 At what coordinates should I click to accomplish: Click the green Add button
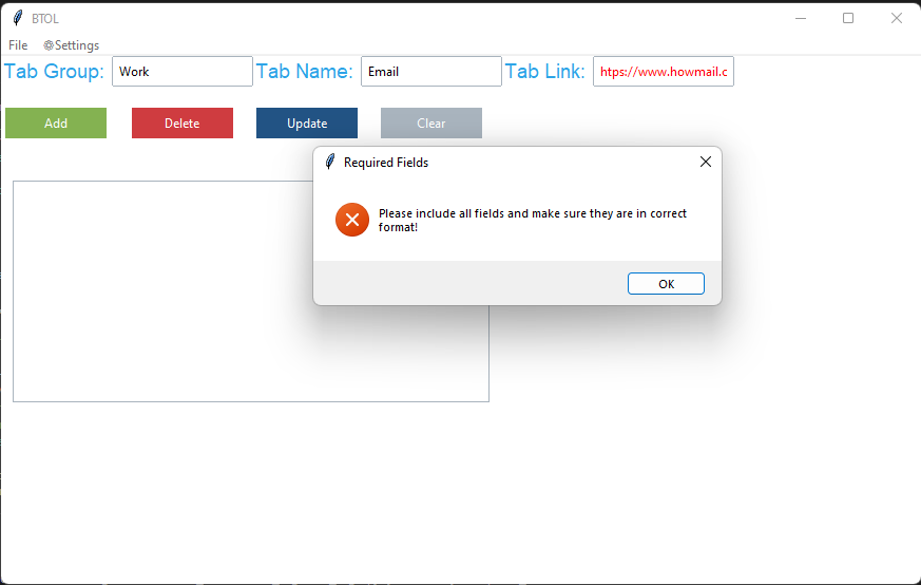click(55, 122)
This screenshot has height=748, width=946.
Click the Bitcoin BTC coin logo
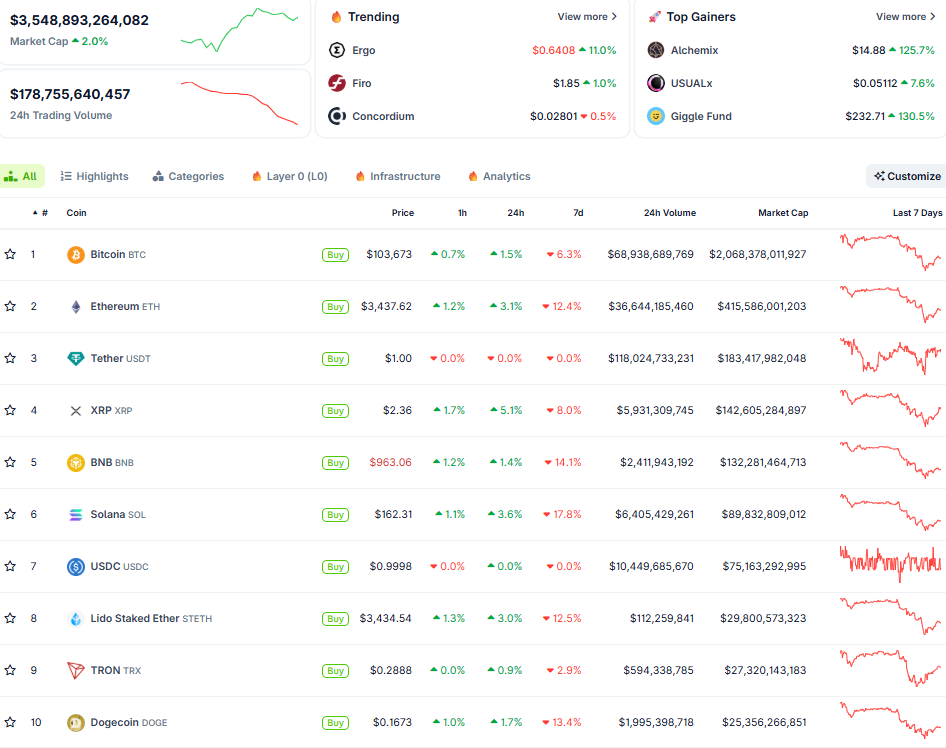[x=74, y=254]
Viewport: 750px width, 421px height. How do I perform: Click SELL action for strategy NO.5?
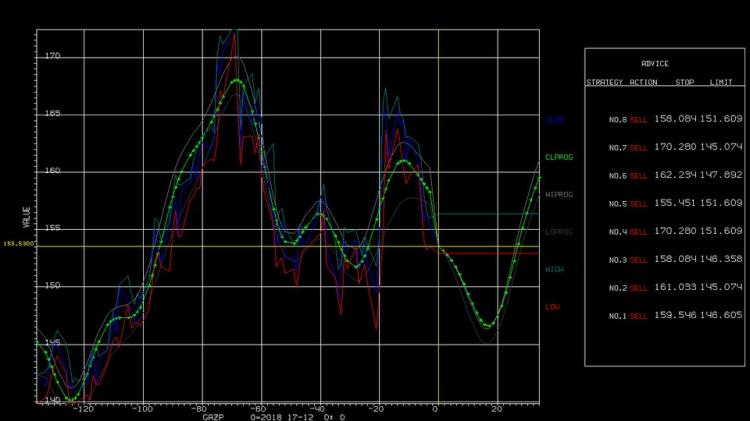638,204
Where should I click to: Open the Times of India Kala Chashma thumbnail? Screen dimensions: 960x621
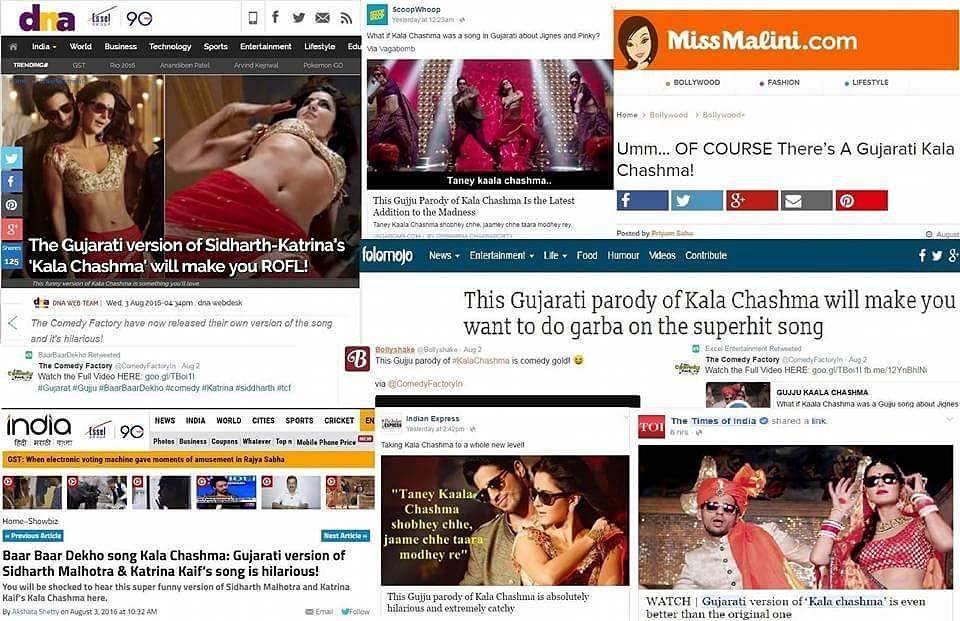pyautogui.click(x=795, y=518)
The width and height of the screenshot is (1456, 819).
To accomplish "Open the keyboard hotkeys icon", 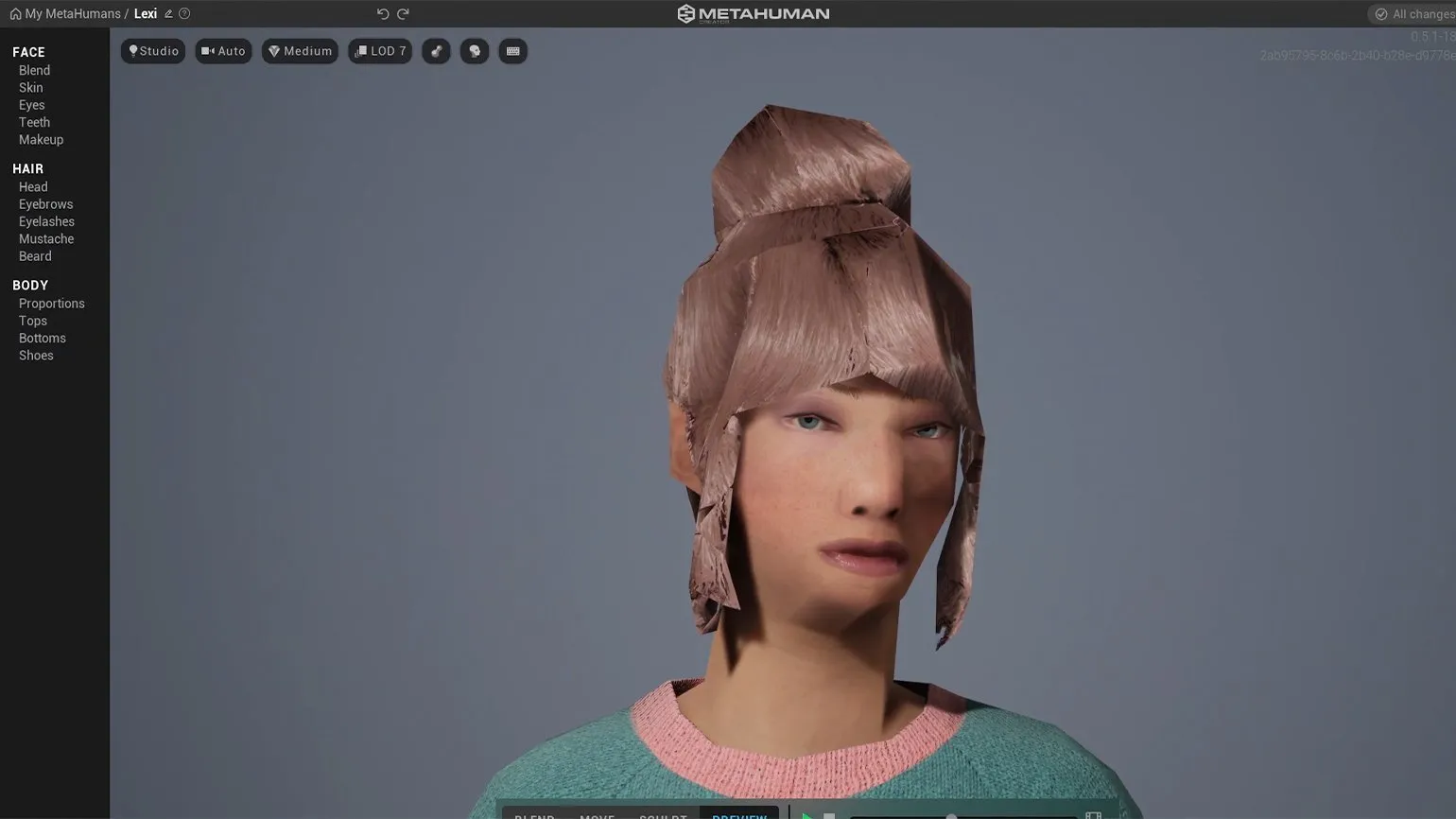I will (x=512, y=51).
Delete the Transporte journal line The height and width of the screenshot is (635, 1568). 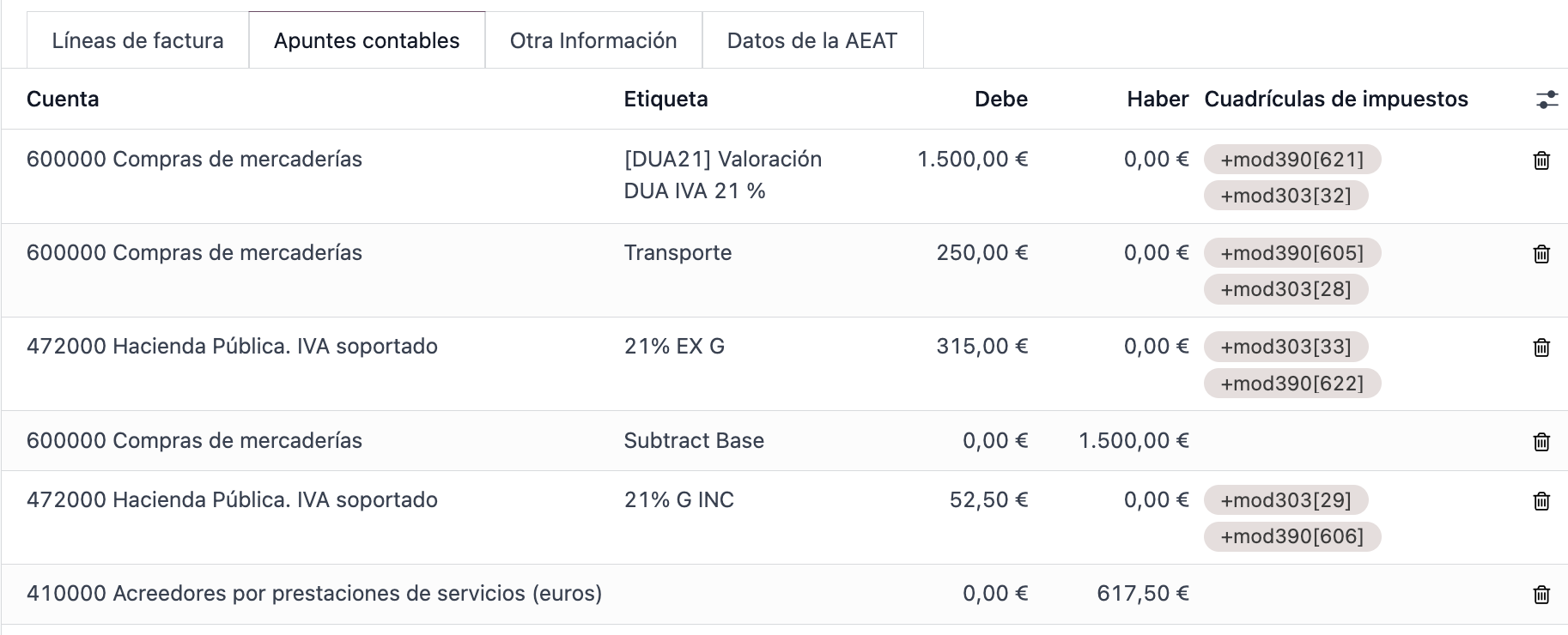pyautogui.click(x=1543, y=253)
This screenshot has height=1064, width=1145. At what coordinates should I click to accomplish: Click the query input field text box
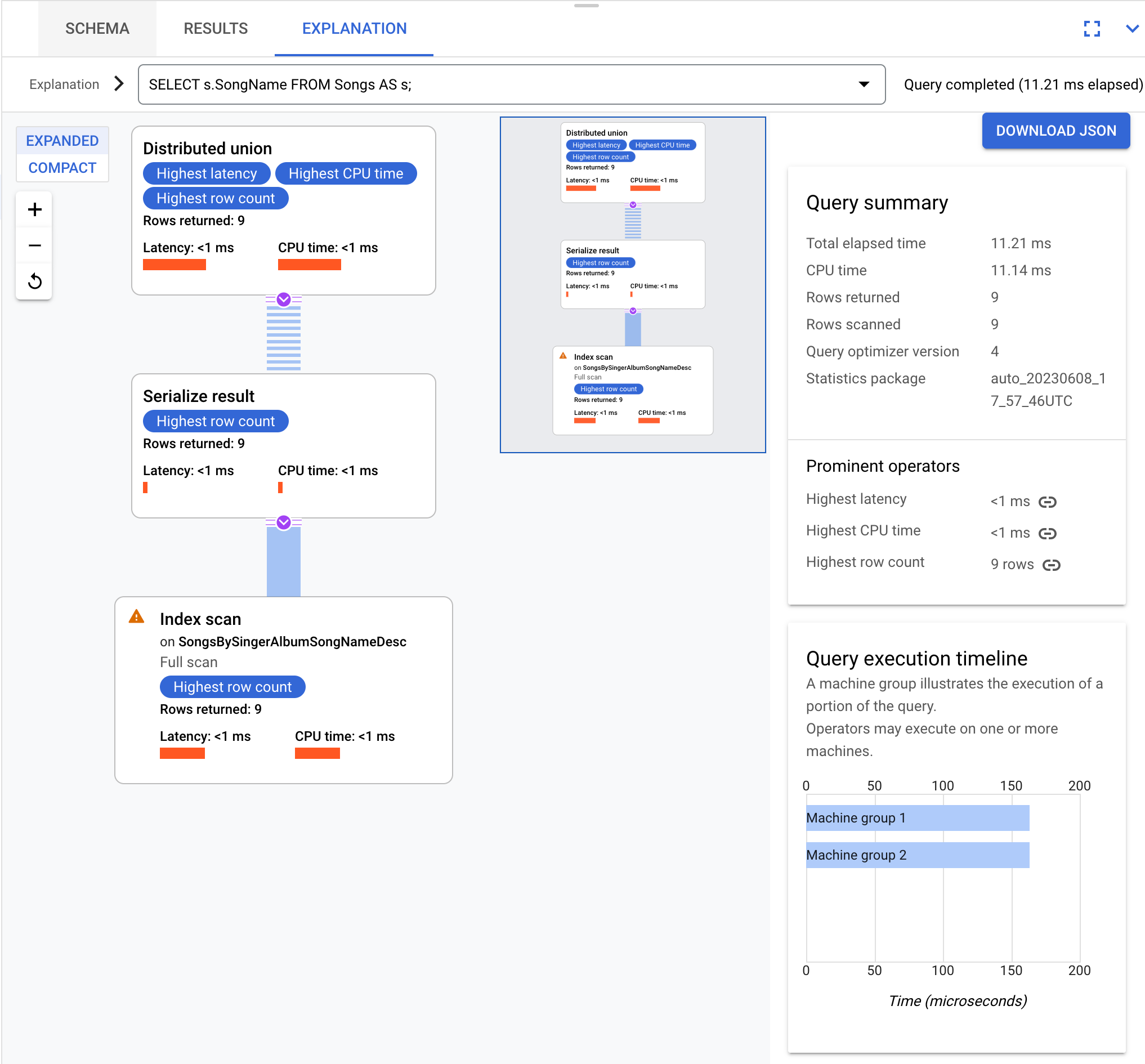point(508,84)
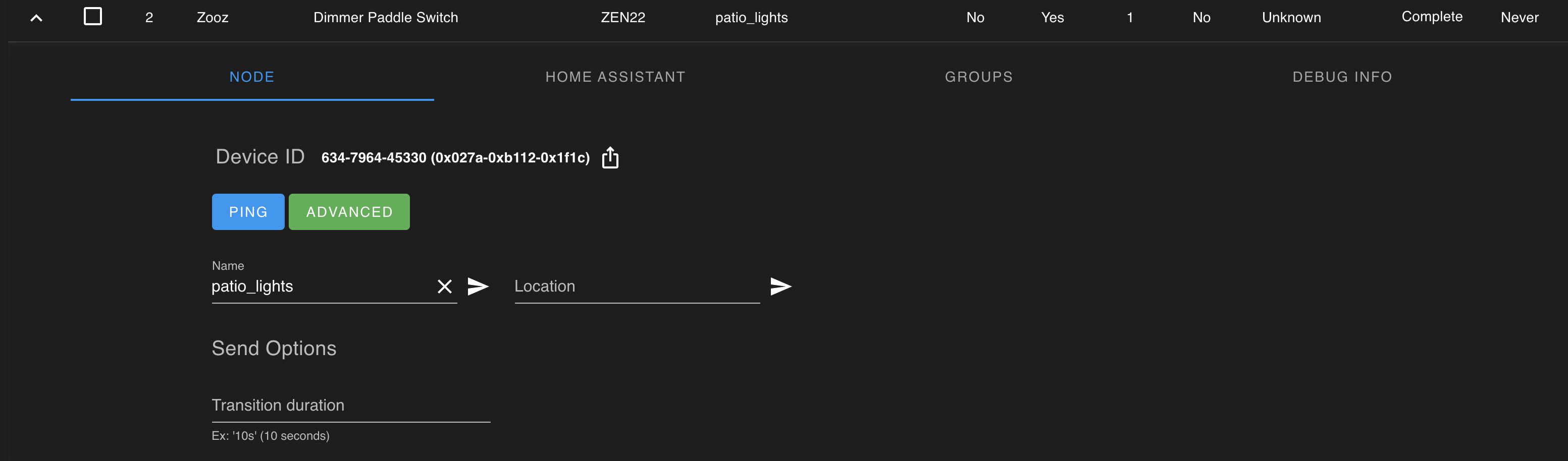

**Exercise goal**
Write out, exactly and with nothing added, every line from the one that holds "This screenshot has height=1064, width=1145." to the end of the entries above; pictures stay out.

**Solution to this problem**
This screenshot has height=1064, width=1145. At what coordinates should I click to accomplish: Click the query input field text box
point(508,84)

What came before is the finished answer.